"""

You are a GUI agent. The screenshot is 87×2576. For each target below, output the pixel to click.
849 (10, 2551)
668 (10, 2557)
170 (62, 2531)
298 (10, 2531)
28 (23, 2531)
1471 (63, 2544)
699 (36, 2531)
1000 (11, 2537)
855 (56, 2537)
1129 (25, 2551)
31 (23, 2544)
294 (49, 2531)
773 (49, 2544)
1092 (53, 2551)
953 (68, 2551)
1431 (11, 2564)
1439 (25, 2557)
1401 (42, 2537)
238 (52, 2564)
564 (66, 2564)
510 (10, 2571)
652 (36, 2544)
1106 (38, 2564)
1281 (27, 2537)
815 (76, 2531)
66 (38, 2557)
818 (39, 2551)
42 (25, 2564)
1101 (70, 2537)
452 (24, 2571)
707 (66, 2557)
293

"""

## WHAT TO DO
Each line from the one containing "953 (68, 2551)" through the last line of the entries is to be copied exactly, with no other lines added.

## RESULT OF THIS EXERCISE
953 (68, 2551)
1431 (11, 2564)
1439 (25, 2557)
1401 (42, 2537)
238 (52, 2564)
564 (66, 2564)
510 (10, 2571)
652 (36, 2544)
1106 (38, 2564)
1281 (27, 2537)
815 (76, 2531)
66 (38, 2557)
818 (39, 2551)
42 (25, 2564)
1101 (70, 2537)
452 (24, 2571)
707 (66, 2557)
293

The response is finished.